O IEN na mídia

Fonte : Revista ECO21 - Fevereiro/2001


IPEN produzirá Iodo-123 ultrapuro

Radioisótopo permite diagnósticos médicos com maior precisão


Regina Bezerra - Jornalista ambiental

O Instituto de Pesquisas Energéticas e Nucleares (IPEN) de São Paulo, anunciou o início da produção do iodo-123 ultrapuro e a sua distribuição para hospitais, clínicas e laboratórios da capital a partir do próximo mês de Março. Adicionado a compostos químicos, o radioisótopo é utilizado para o diagnóstico de funções da tireóide, inclusive a ocorrência de tumores, além do cérebro e do coração, entre outros. Permite também uma melhor qualidade nas imagens com doses mais baixas de radiação.

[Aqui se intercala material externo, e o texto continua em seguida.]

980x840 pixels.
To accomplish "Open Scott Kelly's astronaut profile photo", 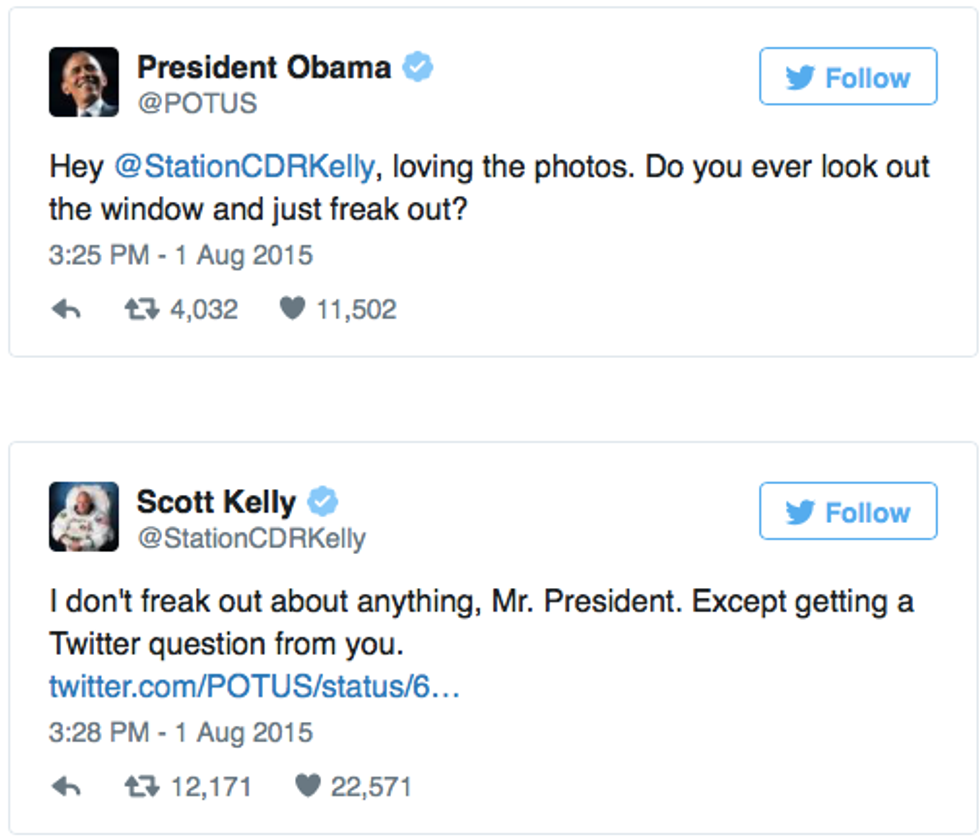I will pyautogui.click(x=84, y=516).
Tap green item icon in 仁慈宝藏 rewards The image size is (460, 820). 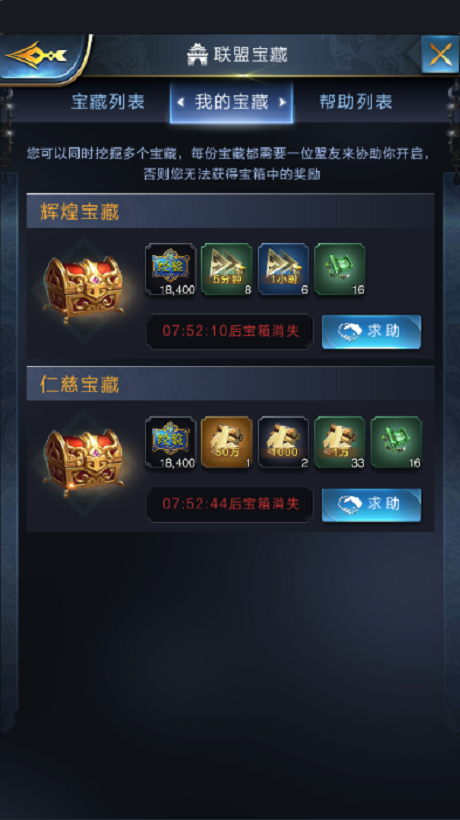(396, 442)
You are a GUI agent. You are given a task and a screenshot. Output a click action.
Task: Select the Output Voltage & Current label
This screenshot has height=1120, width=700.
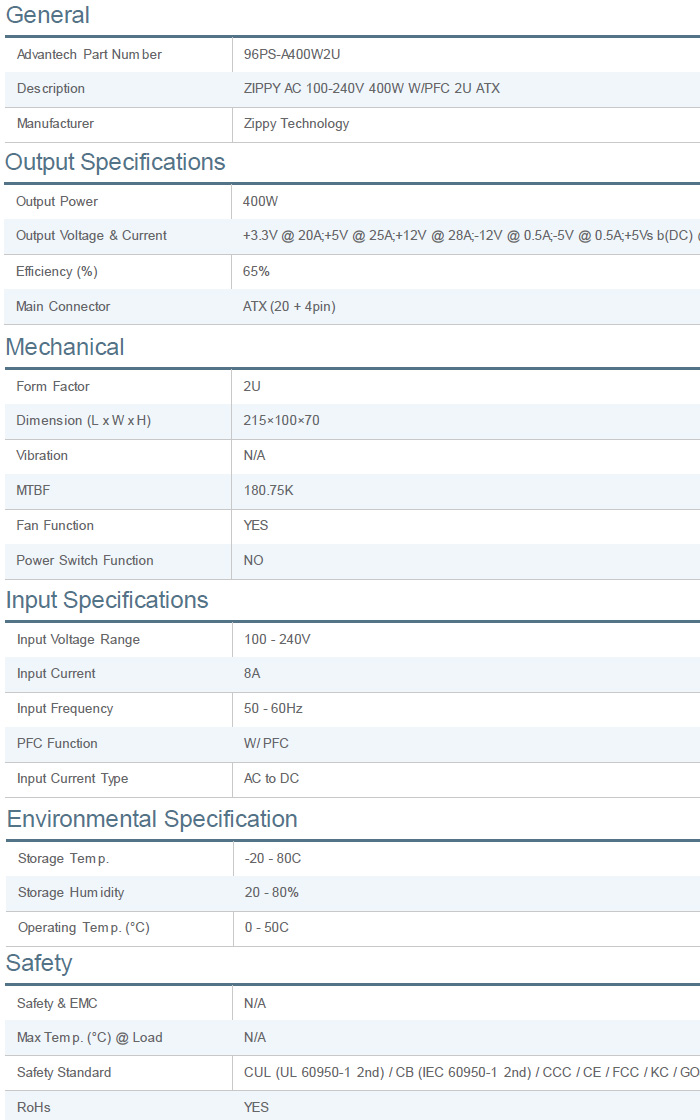coord(91,236)
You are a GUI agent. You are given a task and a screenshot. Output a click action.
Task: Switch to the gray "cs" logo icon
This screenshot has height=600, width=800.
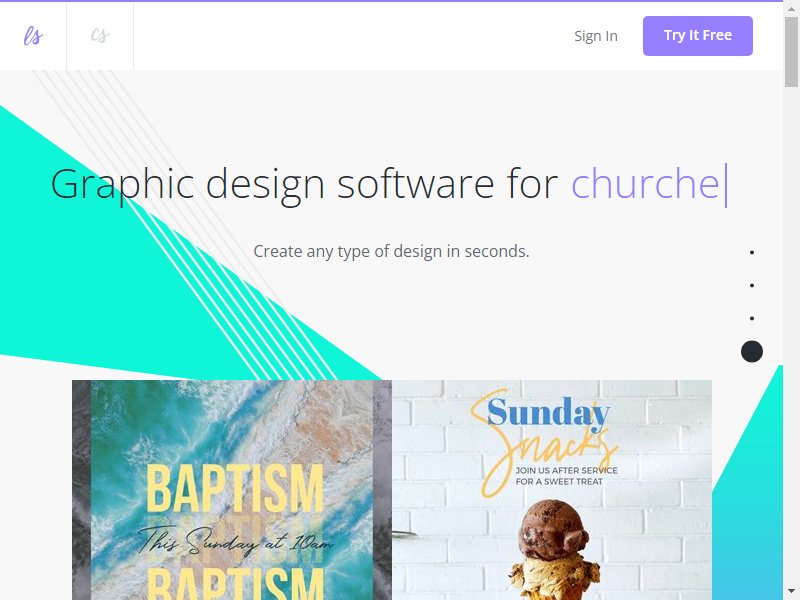pos(100,35)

Além de São Paulo, outros municípios também serão atendidos pelo IPEN. De acordo com a química Constância Pagano, Chefe do Centro de Radiofarmácia do Instituto, “compostos marcados com iodo-123 ultrapuro podem ser utilizados para diversos diagnósticos no organismo humano. Há um grande mercado em potencial; a aceitação tem sido boa e o mercado é favorável”.

Para um dos coordenadores do projeto, o físico Valdir Sciani, a nacionalização dessa tecnologia é de extrema importância. “A meia-vida curta do iodo-123 ultrapuro inviabiliza sua importação e a compra de um sistema desses é muito cara. Portanto, o seu desenvolvimento é essencial para a distribuição do produto no País e para a medicina nuclear brasileira”, ressaltou.

O iodo-123 ultrapuro tem meia-vida - tempo em que a radioatividade decai pela metade - de 13 horas, mais curta que a dos outros radioisótopos utilizados para o diagnóstico da tireóide. Por isso, é o mais indicado, principalmente, para a utilização em crianças. A melhor nitidez de imagem que ele proporciona permite diagnósticos precoces e mais precisos, contribuindo assim para o tratamento nos casos de câncer.

Este é o primeiro sistema de produção do iodo-123 ultrapuro a partir do gás xenônio-124 desenvolvido na América Latina.

Até pouco tempo, o IPEN produziu iodo-123 comum a partir do óxido de telúrio, o que gera o iodo-124, impureza que limita o prazo de aplicação para no máximo dez horas após a produção e tem o inconveniente de um diagnóstico menos preciso.

Além disso, também é utilizado o iodo-131, que é o primeiro radioisótopo produzido no Brasil, e emite uma quantidade maior de radiação, tendo meia-vida de oito dias.
O projeto de construção do sistema de irradiação do xenônio para produção do iodo-123 ultrapuro foi financiado pela Agência Internacional de Energia Atômica, órgão das Nações Unidas dedicado à energia nuclear; pela Fundação de Amparo à Pesquisa do Estado de São Paulo (Fapesp); e contou com verba orçamentária do IPEN. No total, foram investidos R$ 320 mil durante cerca de dois anos.

Também foi adquirido um ciclotron por US$ 5,5 milhões; trata-se de um acelerador de partículas utilizado para transformar o xenônio-124 em iodo-123 ultrapuro.

O IEN produz o iodo-123 comum desde 1998 e o distribui para Rio, São Paulo, Belo Horizonte, Porto Alegre e Curitiba. Em 2000, produziu 36 mil mCi (miliCuries) do radioisótopo, o que possibilita o atendimento de cerca de 23 mil pacientes. A tecnologia utilizada foi obtida a partir de um convênio com o Instituto de Pesquisas Karlsruhe, da Alemanha, e com a Agência Internacional de Energia Atômica, envolvendo o treinamento de técnicos do IEN naquele país, além da transferência dessa tecnologia.